There are about 21,000 islands on Earth.  They constitute about 7% of the land area, and about 10% of the world’s population lives on them.  All but some 300 of these are “small islands” of less than 300 square miles, like Vashon Island (37 sq. mi.).  Very few small islands are allowed to govern themselves, but are subject to laws and policies made elsewhere.  When you live on a small island, the power always seems to reside somewhere else, not here.

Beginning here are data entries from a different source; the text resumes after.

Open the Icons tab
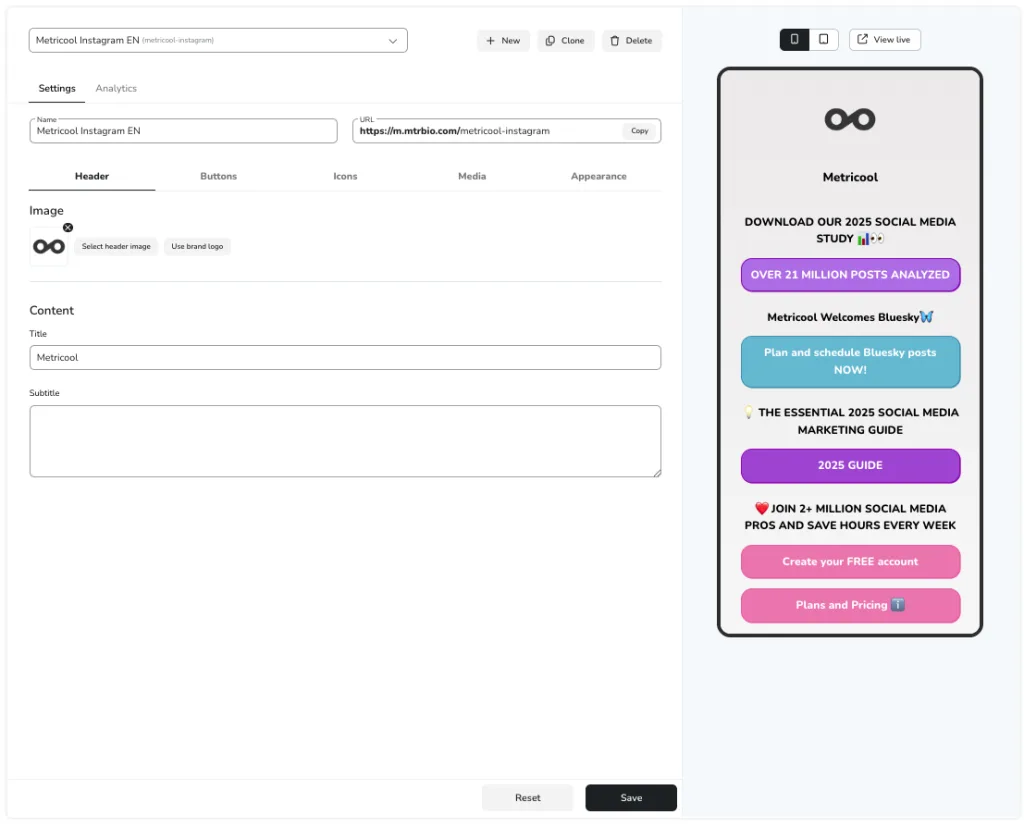Image resolution: width=1024 pixels, height=827 pixels. [345, 176]
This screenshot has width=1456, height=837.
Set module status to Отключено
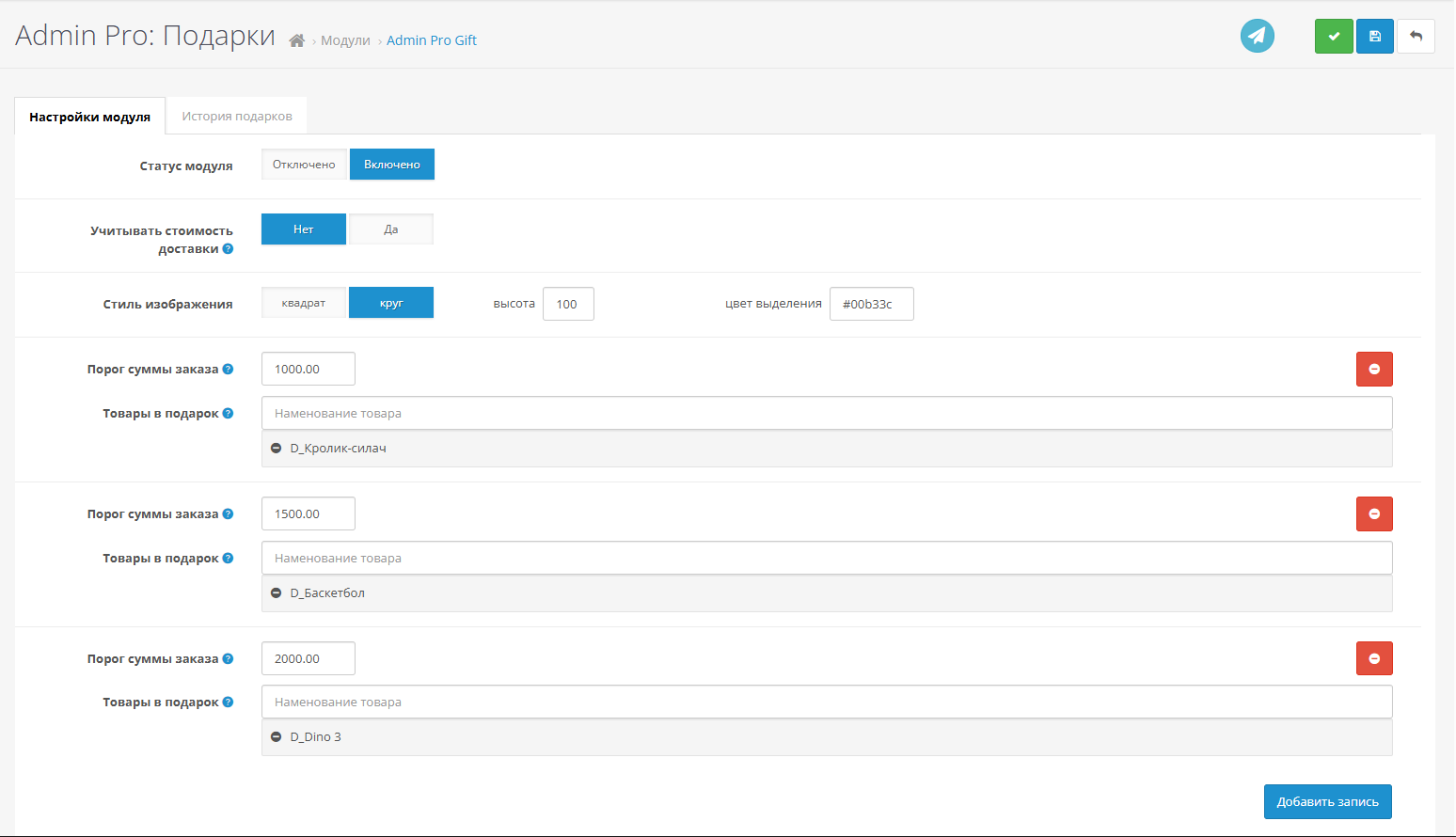coord(304,165)
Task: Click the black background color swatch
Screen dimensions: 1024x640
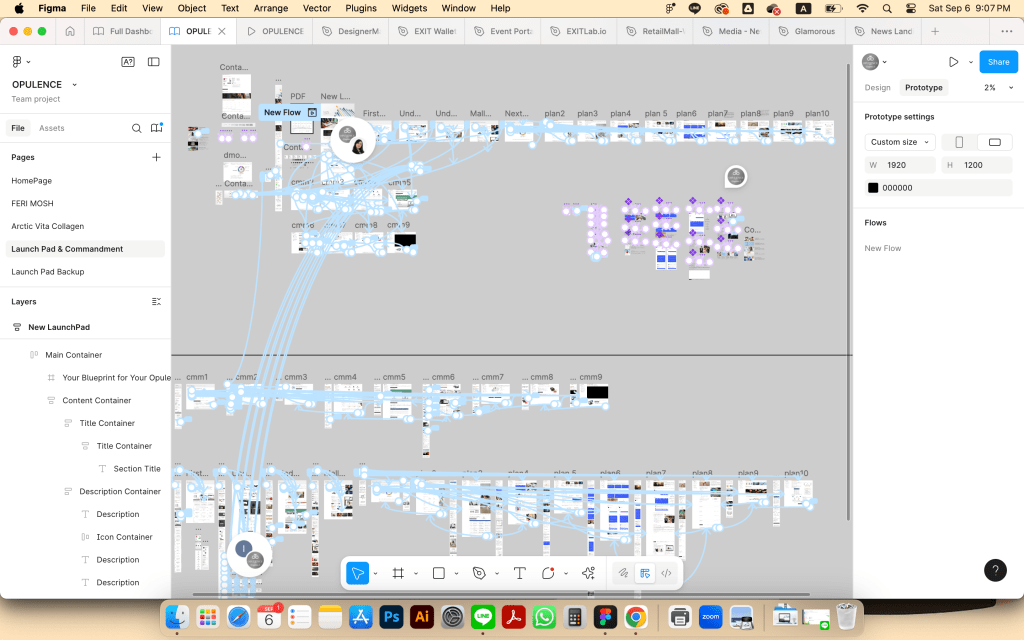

The story of small islands is a sad chapter in world history.  Islands have been invaded by military, missionary, and commercial forces and exploited by tourist organizations.  Their indigenous people have been exterminated, converted to foreign religions, and exploited as sideshows.  Their forests and minerals have been taken for use elsewhere.  Invasive species of plants and animals have been introduced to further degrade their ecological stability.  It is no wonder that islanders characteristically feel vulnerable and defenseless.
In some ways, most islands are not unlike small towns everywhere. Islanders pay close attention to their neighbors and gossip endlessly about them. They are rich or poor, conservative or liberal, criminal and lawful, old and young, angry and peaceful, and all the shades in between such polarities. Islanders look much like small town mainlanders when they are studied by political, economic, or social criteria.  A slightly larger percentage of them may be artists or authors, perhaps because artful people often seek solitude more than others.
But the artist’s Paradise imagined by French impressionists like Gaugin does not represent the way most people live on islands.  The vast majority of islands are not tropical or even temperate.  About ninety percent of small islands are located in the northern quarter of the globe, above latitude 45 degrees.  They are marine environments with wind and rainstorms, dark winters and long summer days.  Their women are not the topless beauties beloved of impressionist artists, but are more likely to be bundled in wool or waterproof. 
Expectations can create realities.  People flock to Manhattan expecting to succeed in finance, the theater, or publishing.  Some do.  Hollywood is a magnet for aspiring actors and filmmakers, and occasionally one makes it. At a much deeper level, islands convey expectations of peace and Paradise created by thousands of years of island fantasy stories.  Other stories of island miseries go unnoticed, for the human imagination persists in its vision of idyllic islands.  The magic of islands rests upon this subtle foundation of imaginary reality.  Islands are heirs to an ancient mythic legacy that depicts them as the natural home of wonders and feelings of freedom, however illusory these may be in fact.  Islands are remarkable for the glow of imagination and fantasy that they have earned more than any other land form.   No one is likely to mistake an island for a small town in Kansas.
People can find themselves in large cities by accident, but those who live on islands are likely to do so intentionally.  More often than not, their reasons are of the heart.